== DATA FOR REVIEW ==
▬▬▬▬▬▬
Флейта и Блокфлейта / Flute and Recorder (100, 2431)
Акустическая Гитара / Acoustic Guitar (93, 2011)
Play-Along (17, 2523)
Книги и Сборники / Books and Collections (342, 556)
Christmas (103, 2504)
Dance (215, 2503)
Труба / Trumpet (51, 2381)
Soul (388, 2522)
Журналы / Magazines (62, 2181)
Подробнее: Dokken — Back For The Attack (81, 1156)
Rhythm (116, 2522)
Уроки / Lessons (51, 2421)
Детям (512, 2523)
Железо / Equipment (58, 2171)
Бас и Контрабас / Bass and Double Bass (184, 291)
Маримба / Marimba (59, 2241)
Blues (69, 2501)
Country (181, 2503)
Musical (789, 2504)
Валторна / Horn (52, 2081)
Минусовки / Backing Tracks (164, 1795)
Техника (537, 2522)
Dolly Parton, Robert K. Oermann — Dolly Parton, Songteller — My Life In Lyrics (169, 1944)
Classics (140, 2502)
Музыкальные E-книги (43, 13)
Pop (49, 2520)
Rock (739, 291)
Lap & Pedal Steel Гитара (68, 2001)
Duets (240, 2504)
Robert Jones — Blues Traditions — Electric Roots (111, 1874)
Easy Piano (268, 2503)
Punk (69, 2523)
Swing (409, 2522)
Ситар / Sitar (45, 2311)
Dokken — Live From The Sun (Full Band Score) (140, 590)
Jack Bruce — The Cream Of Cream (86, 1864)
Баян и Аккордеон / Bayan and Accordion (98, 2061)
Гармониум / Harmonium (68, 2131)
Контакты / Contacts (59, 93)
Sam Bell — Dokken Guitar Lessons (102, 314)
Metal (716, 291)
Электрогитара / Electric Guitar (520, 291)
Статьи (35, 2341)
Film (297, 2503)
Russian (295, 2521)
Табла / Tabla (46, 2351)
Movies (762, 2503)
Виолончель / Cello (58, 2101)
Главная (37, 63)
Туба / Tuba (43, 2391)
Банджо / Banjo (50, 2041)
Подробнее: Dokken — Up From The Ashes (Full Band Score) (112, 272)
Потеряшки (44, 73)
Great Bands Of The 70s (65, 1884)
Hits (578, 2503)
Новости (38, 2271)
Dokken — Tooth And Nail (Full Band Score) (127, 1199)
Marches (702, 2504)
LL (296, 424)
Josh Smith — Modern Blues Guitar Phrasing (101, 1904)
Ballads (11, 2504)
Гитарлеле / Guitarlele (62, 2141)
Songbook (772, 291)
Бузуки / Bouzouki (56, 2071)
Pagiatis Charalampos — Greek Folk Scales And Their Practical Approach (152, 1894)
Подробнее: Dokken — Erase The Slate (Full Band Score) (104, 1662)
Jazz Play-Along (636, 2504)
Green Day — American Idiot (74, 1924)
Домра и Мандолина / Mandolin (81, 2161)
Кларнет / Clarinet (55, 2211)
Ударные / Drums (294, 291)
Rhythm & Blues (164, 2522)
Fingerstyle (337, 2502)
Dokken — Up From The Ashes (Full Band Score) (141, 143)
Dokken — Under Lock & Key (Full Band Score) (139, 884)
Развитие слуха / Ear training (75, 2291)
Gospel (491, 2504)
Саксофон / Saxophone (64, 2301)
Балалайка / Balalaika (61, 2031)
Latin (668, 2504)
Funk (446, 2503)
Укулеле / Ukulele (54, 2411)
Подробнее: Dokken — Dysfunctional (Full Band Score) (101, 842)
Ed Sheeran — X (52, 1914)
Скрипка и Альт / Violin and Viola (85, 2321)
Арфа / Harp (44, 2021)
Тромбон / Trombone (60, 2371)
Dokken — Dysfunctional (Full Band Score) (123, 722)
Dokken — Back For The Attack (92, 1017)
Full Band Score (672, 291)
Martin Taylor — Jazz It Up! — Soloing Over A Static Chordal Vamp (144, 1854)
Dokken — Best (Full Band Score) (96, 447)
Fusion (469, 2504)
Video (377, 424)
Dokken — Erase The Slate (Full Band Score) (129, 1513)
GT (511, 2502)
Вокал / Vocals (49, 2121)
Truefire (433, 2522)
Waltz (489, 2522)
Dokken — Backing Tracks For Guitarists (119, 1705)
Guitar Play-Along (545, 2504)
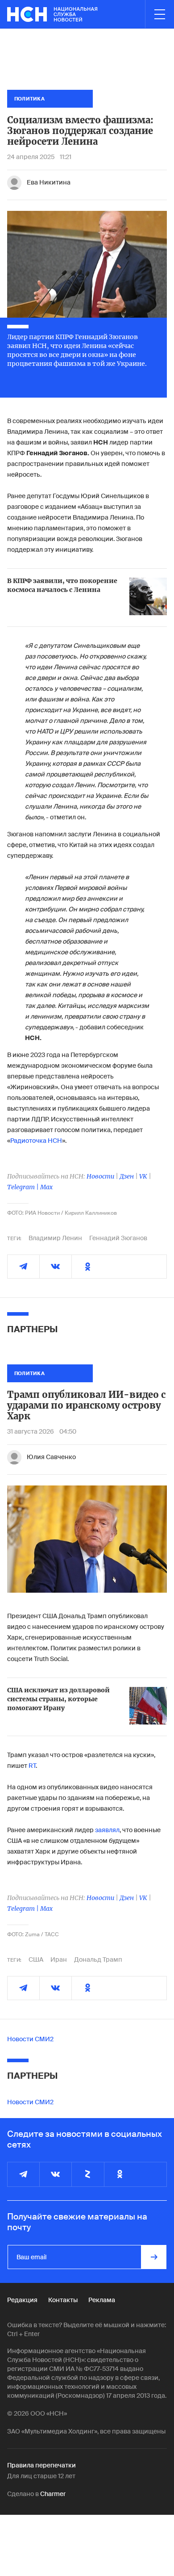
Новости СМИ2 (30, 2039)
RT (32, 1766)
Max (46, 1187)
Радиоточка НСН (36, 1141)
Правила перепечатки (41, 2465)
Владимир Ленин (55, 1238)
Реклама (101, 2300)
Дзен (127, 1176)
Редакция (22, 2300)
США (36, 1959)
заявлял (107, 1830)
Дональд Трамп (98, 1959)
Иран (58, 1959)
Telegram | (23, 1187)
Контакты (63, 2300)
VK (143, 1176)
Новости (100, 1176)
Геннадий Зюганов (118, 1238)
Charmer (53, 2494)
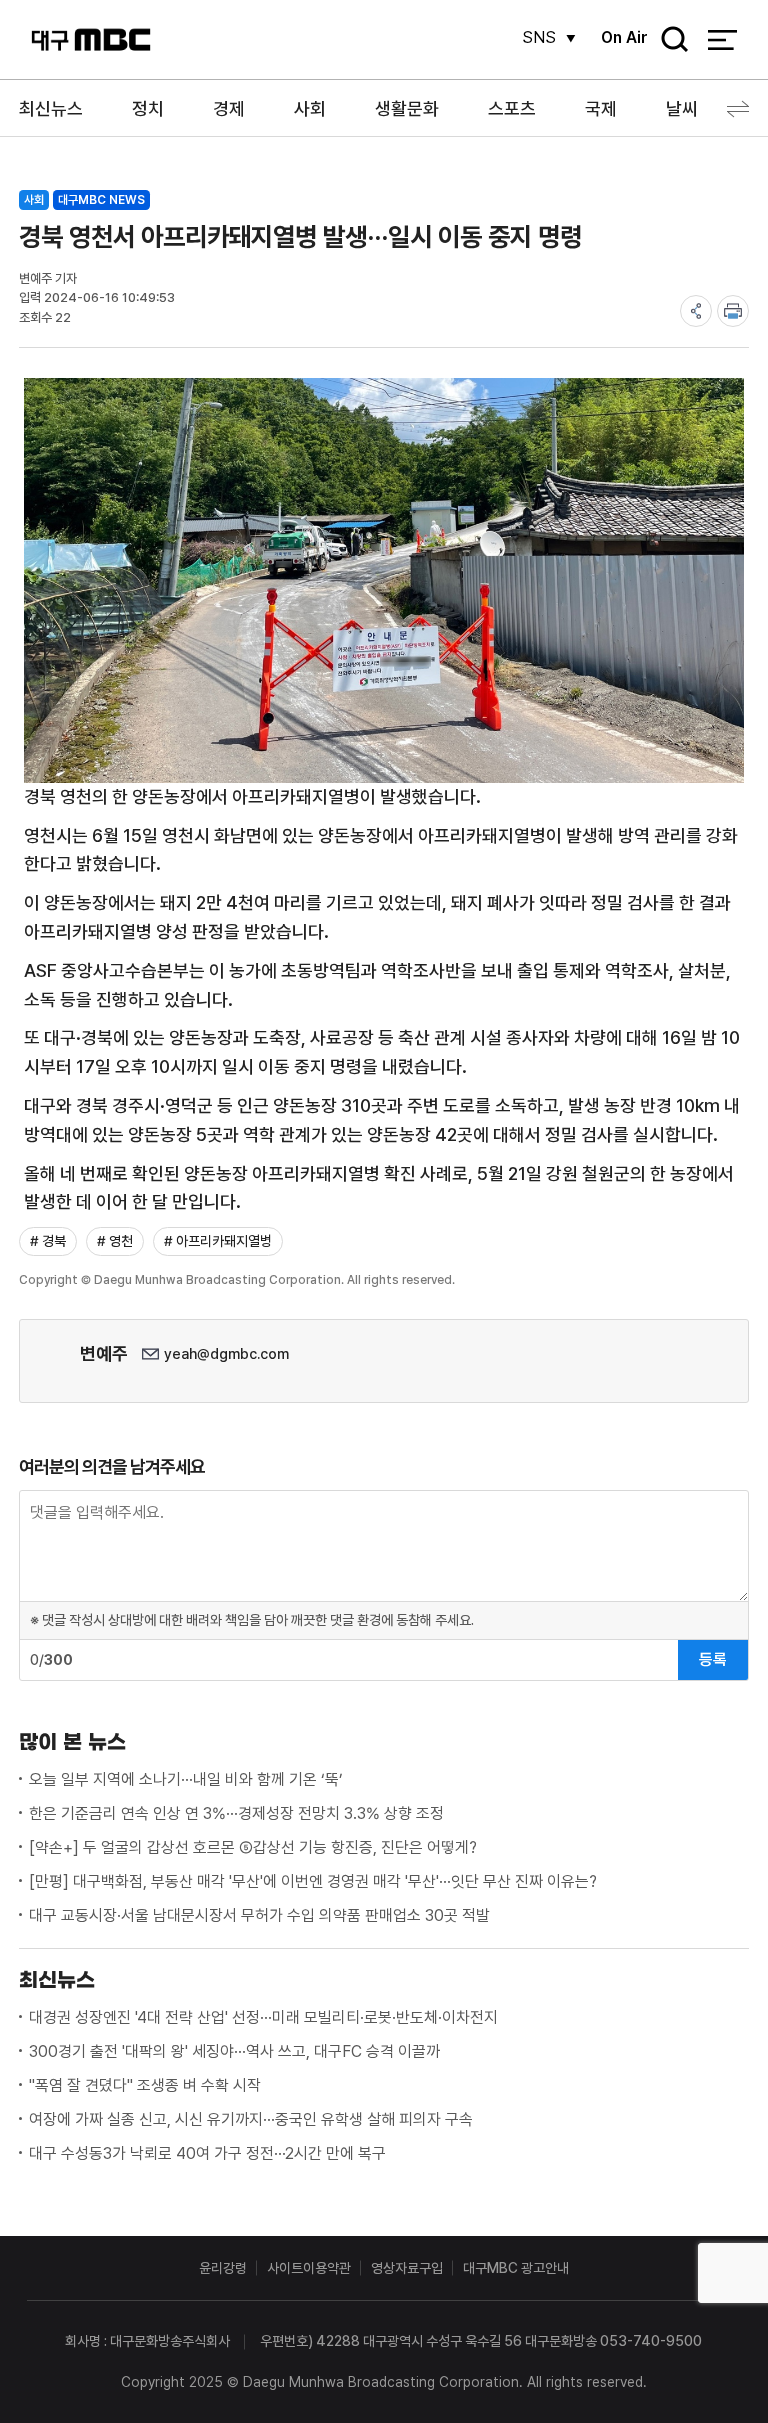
▬▬▬▬▬▬
== REQUIRED WORK ==
Restate each entry word for word, leaving out any pictures.

== TASK RESULT ==
Флейта и Блокфлейта / Flute and Recorder (100, 2431)
Акустическая Гитара / Acoustic Guitar (93, 2011)
Play-Along (17, 2523)
Книги и Сборники / Books and Collections (342, 556)
Christmas (103, 2504)
Dance (215, 2503)
Труба / Trumpet (51, 2381)
Soul (388, 2522)
Журналы / Magazines (62, 2181)
Подробнее: Dokken — Back For The Attack (81, 1156)
Rhythm (116, 2522)
Уроки / Lessons (51, 2421)
Детям (512, 2523)
Железо / Equipment (58, 2171)
Бас и Контрабас / Bass and Double Bass (184, 291)
Маримба / Marimba (59, 2241)
Blues (69, 2501)
Country (181, 2503)
Musical (789, 2504)
Валторна / Horn (52, 2081)
Минусовки / Backing Tracks (164, 1795)
Техника (537, 2522)
Dolly Parton, Robert K. Oermann — Dolly Parton, Songteller — My Life In Lyrics (169, 1944)
Classics (140, 2502)
Музыкальные E-книги (43, 13)
Pop (49, 2520)
Rock (739, 291)
Lap & Pedal Steel Гитара (68, 2001)
Duets (240, 2504)
Robert Jones — Blues Traditions — Electric Roots (111, 1874)
Easy Piano (268, 2503)
Punk (69, 2523)
Swing (409, 2522)
Ситар / Sitar (45, 2311)
Dokken — Live From The Sun (Full Band Score) (140, 590)
Jack Bruce — The Cream Of Cream (86, 1864)
Баян и Аккордеон / Bayan and Accordion (98, 2061)
Гармониум / Harmonium (68, 2131)
Контакты / Contacts (59, 93)
Sam Bell — Dokken Guitar Lessons (102, 314)
Metal (716, 291)
Электрогитара / Electric Guitar (520, 291)
Статьи (35, 2341)
Film (297, 2503)
Russian (295, 2521)
Табла / Tabla (46, 2351)
Movies (762, 2503)
Виолончель / Cello (58, 2101)
Главная (37, 63)
Туба / Tuba (43, 2391)
Банджо / Banjo (50, 2041)
Подробнее: Dokken — Up From The Ashes (Full Band Score) (112, 272)
Потеряшки (44, 73)
Great Bands Of The 70s (65, 1884)
Hits (578, 2503)
Новости (38, 2271)
Dokken — Tooth And Nail (Full Band Score) (127, 1199)
Marches (702, 2504)
LL (296, 424)
Josh Smith — Modern Blues Guitar Phrasing (101, 1904)
Ballads (11, 2504)
Гитарлеле / Guitarlele (62, 2141)
Songbook (772, 291)
Бузуки / Bouzouki (56, 2071)
Pagiatis Charalampos — Greek Folk Scales And Their Practical Approach (152, 1894)
Подробнее: Dokken — Erase The Slate (Full Band Score) (104, 1662)
Jazz Play-Along (636, 2504)
Green Day — American Idiot (74, 1924)
Домра и Мандолина / Mandolin (81, 2161)
Кларнет / Clarinet (55, 2211)
Ударные / Drums (294, 291)
Rhythm & Blues (164, 2522)
Fingerstyle (337, 2502)
Dokken — Up From The Ashes (Full Band Score) (141, 143)
Dokken — Under Lock & Key (Full Band Score) (139, 884)
Развитие слуха / Ear training (75, 2291)
Gospel (491, 2504)
Саксофон / Saxophone (64, 2301)
Балалайка / Balalaika (61, 2031)
Latin (668, 2504)
Funk (446, 2503)
Укулеле / Ukulele (54, 2411)
Подробнее: Dokken — Dysfunctional (Full Band Score) (101, 842)
Ed Sheeran — X (52, 1914)
Скрипка и Альт / Violin and Viola (85, 2321)
Арфа / Harp (44, 2021)
Тромбон / Trombone (60, 2371)
Dokken — Dysfunctional (Full Band Score) (123, 722)
Dokken — Back For The Attack (92, 1017)
Full Band Score (672, 291)
Martin Taylor — Jazz It Up! — Soloing Over A Static Chordal Vamp (144, 1854)
Dokken — Best (Full Band Score) (96, 447)
Fusion (469, 2504)
Video (377, 424)
Dokken — Erase The Slate (Full Band Score) (129, 1513)
GT (511, 2502)
Вокал / Vocals (49, 2121)
Truefire (433, 2522)
Waltz (489, 2522)
Dokken — Backing Tracks For Guitarists (119, 1705)
Guitar Play-Along (545, 2504)
Новости СМИ2 (30, 2039)
RT (32, 1766)
Max (46, 1187)
Радиоточка НСН (36, 1141)
Правила перепечатки (41, 2465)
Владимир Ленин (55, 1238)
Реклама (101, 2300)
Дзен (127, 1176)
Редакция (22, 2300)
США (36, 1959)
заявлял (107, 1830)
Дональд Трамп (98, 1959)
Иран (58, 1959)
Telegram | (23, 1187)
Контакты (63, 2300)
VK (143, 1176)
Новости (100, 1176)
Геннадий Зюганов (118, 1238)
Charmer (53, 2494)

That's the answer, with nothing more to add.